Skill Library
Let the agent grow its own toolkit by writing reusable skill modules that subsequent runs can call — compounding capability over time.
Intent & Description
🎯 Intent
Accumulate reusable know-how across runs instead of re-deriving the same solutions from scratch every time.
📋 Context
Your long-running agent handles recurring task shapes — weekly competitor reports, periodic data cleans, repeating onboarding workflows. Every run re-derives the same scrape-clean-summarize pipeline from first principles. The runtime supports loading new code modules without restarting the agent.
💡 Solution
A directory (e.g., skills/*.py or skills/*.md) where the agent can write new modules. A loader (importlib in Python, dynamic import in JS) makes them callable. A critic gates additions to prevent low-quality skills from landing. Old skills are versioned, never silently overwritten.
Real-world Use Case
- Patterns of tool use repeat across runs and re-derivation cost is noticeable.

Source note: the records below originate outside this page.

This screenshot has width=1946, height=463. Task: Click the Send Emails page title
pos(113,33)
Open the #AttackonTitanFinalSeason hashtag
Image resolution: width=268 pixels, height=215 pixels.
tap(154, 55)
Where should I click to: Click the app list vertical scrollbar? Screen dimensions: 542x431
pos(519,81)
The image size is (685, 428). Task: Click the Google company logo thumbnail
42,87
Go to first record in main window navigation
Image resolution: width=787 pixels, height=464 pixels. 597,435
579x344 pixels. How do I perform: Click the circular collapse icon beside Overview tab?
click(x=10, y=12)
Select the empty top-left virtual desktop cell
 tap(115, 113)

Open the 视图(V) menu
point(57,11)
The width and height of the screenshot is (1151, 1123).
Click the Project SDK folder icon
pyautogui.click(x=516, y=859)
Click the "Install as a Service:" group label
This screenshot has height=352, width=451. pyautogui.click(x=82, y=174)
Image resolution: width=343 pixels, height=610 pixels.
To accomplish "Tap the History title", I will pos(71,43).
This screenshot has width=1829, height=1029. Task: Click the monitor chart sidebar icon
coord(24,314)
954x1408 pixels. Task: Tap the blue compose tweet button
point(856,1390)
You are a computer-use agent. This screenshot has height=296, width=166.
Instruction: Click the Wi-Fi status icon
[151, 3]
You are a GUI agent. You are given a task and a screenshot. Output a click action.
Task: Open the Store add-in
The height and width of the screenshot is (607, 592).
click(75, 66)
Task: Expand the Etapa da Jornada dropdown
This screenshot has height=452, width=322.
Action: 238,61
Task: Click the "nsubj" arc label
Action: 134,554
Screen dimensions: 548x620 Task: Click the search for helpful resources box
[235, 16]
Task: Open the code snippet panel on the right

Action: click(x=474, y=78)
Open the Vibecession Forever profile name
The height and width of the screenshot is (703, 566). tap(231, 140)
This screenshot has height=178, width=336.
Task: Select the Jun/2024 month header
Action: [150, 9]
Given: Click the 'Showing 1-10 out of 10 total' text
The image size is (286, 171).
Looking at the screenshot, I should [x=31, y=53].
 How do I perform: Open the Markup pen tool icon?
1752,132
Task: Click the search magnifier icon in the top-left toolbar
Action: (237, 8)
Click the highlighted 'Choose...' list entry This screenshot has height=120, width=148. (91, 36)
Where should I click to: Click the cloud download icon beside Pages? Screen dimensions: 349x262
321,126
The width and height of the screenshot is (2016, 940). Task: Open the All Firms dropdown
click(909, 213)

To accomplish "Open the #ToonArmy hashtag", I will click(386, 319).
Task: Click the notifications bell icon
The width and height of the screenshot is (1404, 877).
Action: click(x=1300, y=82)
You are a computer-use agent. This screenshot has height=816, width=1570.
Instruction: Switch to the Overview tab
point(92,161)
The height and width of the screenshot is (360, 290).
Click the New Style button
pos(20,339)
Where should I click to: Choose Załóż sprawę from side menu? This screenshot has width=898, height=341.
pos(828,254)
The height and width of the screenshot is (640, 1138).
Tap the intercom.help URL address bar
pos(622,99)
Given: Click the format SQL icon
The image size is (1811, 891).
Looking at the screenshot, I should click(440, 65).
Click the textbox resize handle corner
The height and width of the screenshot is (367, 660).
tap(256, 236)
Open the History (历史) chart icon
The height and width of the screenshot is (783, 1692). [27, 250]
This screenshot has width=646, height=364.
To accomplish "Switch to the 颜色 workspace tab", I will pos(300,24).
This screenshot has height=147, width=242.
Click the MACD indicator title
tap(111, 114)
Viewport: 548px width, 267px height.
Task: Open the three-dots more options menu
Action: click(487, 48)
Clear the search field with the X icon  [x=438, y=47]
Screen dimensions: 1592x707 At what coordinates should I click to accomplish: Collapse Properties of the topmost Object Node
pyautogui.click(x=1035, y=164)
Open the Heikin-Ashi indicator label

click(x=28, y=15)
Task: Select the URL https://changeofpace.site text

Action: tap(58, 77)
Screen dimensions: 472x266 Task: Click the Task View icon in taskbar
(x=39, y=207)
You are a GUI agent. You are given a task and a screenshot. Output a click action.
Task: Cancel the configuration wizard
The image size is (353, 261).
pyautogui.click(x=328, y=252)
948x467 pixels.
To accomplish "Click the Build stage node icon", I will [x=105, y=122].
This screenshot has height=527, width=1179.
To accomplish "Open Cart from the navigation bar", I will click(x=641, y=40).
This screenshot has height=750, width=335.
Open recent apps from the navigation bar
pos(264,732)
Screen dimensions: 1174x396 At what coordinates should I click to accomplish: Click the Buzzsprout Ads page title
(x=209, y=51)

- The agent can write and version reusable modules safely.
- A critic or reviewer gates additions to the library.
Source
📌 TL;DR
Agent writes skills. Skills accumulate. Future runs get faster. Gate additions with a critic and version everything — skills rot without maintenance.
Advantages
- Compounding capability over time — the agent gets better at recurring tasks automatically.
- Skills are reviewable and removable, unlike fine-tuned weights.
Disadvantages
- Skill-name collisions and silent shadowing can corrupt the library.
- Library quality decays without periodic review and pruning.